Presenter: Jason Webber
- Web Archiving Engagement Manager – British Library
Chair: Fiona Laing -
Official Publications Curator - National Library of Scotland
Image source: www.bl.uk |
The UK Web archive (UKWA) is a preservation
project born from the collaboration among the six UK Legal Deposit Libraries:
Bodleian Libraries, British Library, Cambridge University Library, National
Library of Scotland, National Library of Wales and Trinity College Dublin. Main
aim of this project is to make a snapshot of the corpus of UK websites at
various points in time so that they can be retrieved and accessed in the
future, as they were at the moment of preservation, even if the site is taken
down or modified in any way. All the contents in the preserved materials, i.e.
attached files or videos, should also be preserved and working as at time of
preservation.
As mentioned, the UKWA aims to collect the
entirety of the UK web pages. This is per se a very challenging task. Not all
UK websites’ domains end with .uk, .scot, .wales, .cymru or .london, and some
pages are hosted under domains that might not be traceable back to the UK (like
a .com domain). For these reasons UKWA also collects all websites that are
hosted on a server located in the UK, as well as all websites that contain UK
addresses; or websites for which the owner confirms that they are resident in
the UK or their business is with the UK.
The project started in 2005 and back then
the website could be included in the archive only when the owner agreed to the
preservation of the website.

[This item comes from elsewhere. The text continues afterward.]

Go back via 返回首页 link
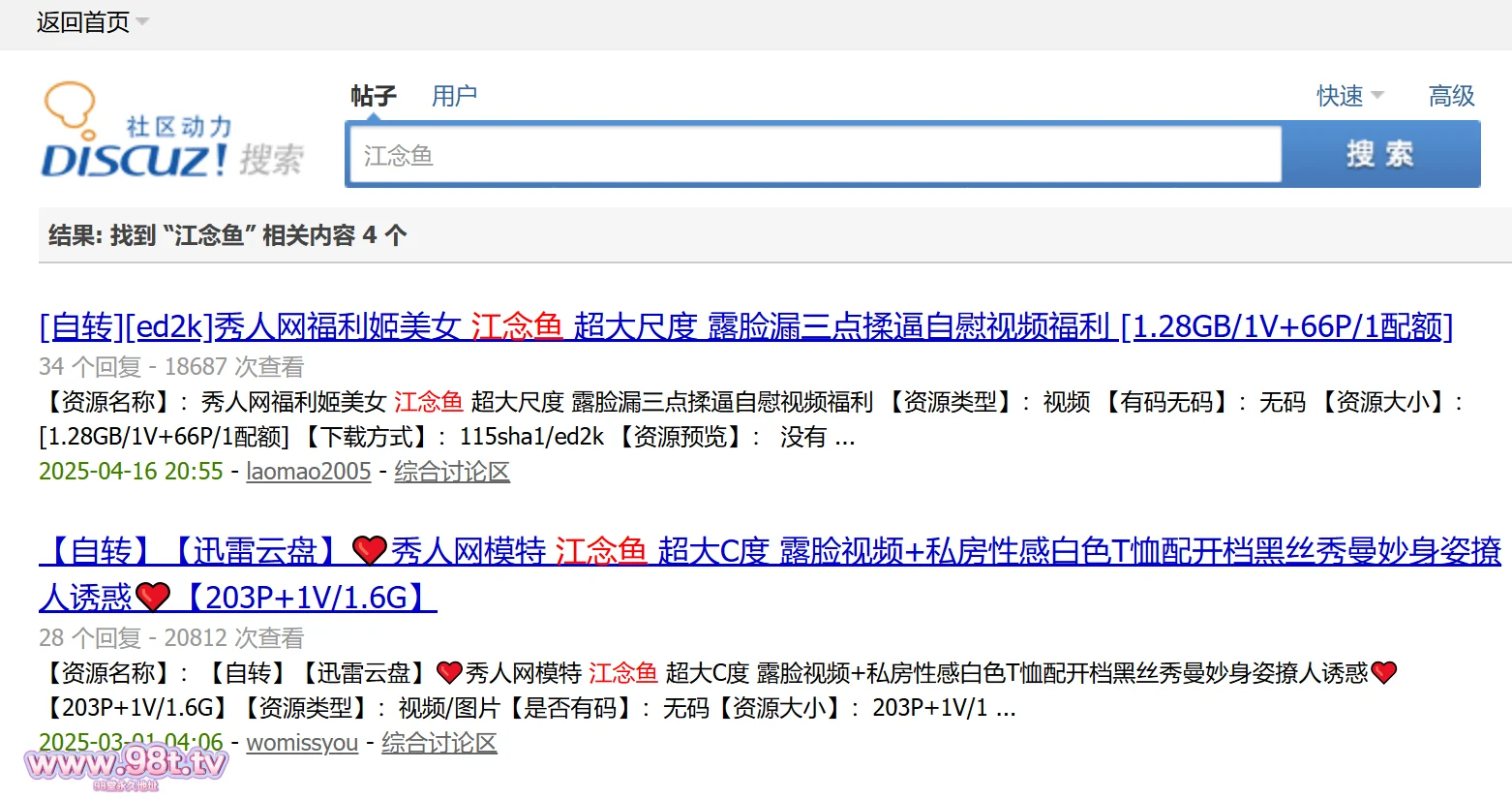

Method of collection changes in 2013 due to legal
changes brought forth by the The Legal Deposit Libraries (Non-Print Works) Regulations
2013. The change in regulation meant that from the roughly 20,000
websites collected using the permission method, UKWA started preserving
millions of records, and the number of records increases daily, as the amount
of content created daily. The preservation of the ephemeral webpage contents is
done through very tangible storage nodes located in four different locations
that are constantly in connection to each other, checking that the material is
functional, accessible and if needed, is repaired and backed-up in all
locations. In case you would require or would like to know more about technical
aspects of the project, there is also an all-encompassing faq
page.
There are different methods to collect
websites. An annual domain crawl collects automatically all the websites
recognised as UK based according to the criteria mentioned above plus the
websites that are referred by users: you can also refer any website you deem
worthy collecting to the UKWA using this form. News or social media websites are
collected on a more regular basis, and this also applies to websites whose
content is changed frequently and whose changes are impactful for the reader or
society at large, like the mygov.scot website.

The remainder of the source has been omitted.